Now, through a complex partnership agreement, nearly all of the forests formerly owned by SDS in southwestern Washington are remaining open to logging, while being protected against future commercial or residential development.
The Columbia Land Trust has announced a $36 million award from the U.S. Forest Service that will go toward establishing a new conservation easement on a 29,000-acre piece of former SDS Lumber land. (The award, which will flow through Washington’s Department of Natural Resources, came in mid-December and has not been impacted by recent freezes on federal grants, according to the Columbia Land Trust.)
The land is located in Washington’s White Salmon and Klickitat River watersheds.

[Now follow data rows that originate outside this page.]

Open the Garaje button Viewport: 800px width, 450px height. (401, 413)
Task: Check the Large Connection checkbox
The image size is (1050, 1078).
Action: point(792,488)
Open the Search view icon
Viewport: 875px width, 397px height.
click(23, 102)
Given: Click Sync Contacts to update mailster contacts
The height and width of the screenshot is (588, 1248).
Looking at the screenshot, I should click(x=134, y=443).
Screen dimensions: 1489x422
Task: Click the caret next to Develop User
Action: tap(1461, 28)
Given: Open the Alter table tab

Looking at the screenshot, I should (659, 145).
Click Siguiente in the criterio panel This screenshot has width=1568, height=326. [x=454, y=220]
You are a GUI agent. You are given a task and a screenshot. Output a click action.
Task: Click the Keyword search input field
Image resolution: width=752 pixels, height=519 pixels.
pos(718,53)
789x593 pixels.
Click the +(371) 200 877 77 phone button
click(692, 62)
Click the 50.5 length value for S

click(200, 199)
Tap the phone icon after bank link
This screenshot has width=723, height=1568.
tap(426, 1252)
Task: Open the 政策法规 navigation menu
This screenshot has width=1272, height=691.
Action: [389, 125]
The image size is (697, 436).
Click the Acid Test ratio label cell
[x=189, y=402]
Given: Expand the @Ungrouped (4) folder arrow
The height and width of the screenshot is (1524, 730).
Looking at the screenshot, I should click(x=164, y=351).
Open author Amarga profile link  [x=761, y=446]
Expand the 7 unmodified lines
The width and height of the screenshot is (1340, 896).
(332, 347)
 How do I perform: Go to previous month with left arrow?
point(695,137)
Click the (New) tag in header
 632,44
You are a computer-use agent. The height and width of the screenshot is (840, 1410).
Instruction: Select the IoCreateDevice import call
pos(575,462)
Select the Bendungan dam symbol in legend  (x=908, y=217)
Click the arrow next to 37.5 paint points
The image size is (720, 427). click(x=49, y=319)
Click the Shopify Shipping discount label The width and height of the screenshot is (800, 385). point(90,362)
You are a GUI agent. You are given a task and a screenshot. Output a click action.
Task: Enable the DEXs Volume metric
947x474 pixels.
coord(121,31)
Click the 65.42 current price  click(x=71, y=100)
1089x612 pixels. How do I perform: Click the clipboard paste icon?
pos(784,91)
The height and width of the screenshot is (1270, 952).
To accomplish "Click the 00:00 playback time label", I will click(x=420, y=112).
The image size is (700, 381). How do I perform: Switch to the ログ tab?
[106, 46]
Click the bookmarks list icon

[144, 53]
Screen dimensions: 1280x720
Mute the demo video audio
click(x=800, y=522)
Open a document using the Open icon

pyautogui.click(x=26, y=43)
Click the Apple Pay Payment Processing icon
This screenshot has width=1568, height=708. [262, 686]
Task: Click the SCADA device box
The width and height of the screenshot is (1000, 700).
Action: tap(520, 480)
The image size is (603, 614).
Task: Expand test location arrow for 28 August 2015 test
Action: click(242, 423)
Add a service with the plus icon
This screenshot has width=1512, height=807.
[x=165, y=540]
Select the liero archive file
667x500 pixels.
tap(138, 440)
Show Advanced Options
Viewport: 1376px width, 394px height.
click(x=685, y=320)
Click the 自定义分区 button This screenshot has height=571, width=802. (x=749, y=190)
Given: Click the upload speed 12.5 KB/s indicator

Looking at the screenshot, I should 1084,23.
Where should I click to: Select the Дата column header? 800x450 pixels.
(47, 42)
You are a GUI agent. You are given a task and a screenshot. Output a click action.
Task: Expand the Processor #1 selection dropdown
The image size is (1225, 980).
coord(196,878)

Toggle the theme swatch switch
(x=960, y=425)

The award is part of the Forest Service’s Forest Legacy program, which seeks to conserve timberland as open spaces and working forests, while maintaining wildlife habitat and clean drinking water.
Keeping timberlands as “working forests,” rather than carving up the land into commercial or residential parcels, is considered a major conservation win, according to Columbia Land Trust Executive Director Meg Rutledge.
“Working forests” is a malleable term that broadly refers to forestland that’s commercially logged, while sometimes also being managed to preserve certain areas for wildlife habitat and recreation.
“This entire region is under significant pressure of land conversion,” Rutledge told Columbia Insight. “There’s so much growth, and it’s not always strategic, when these large forestry blocks go up for sale, they can end up getting really fragmented.”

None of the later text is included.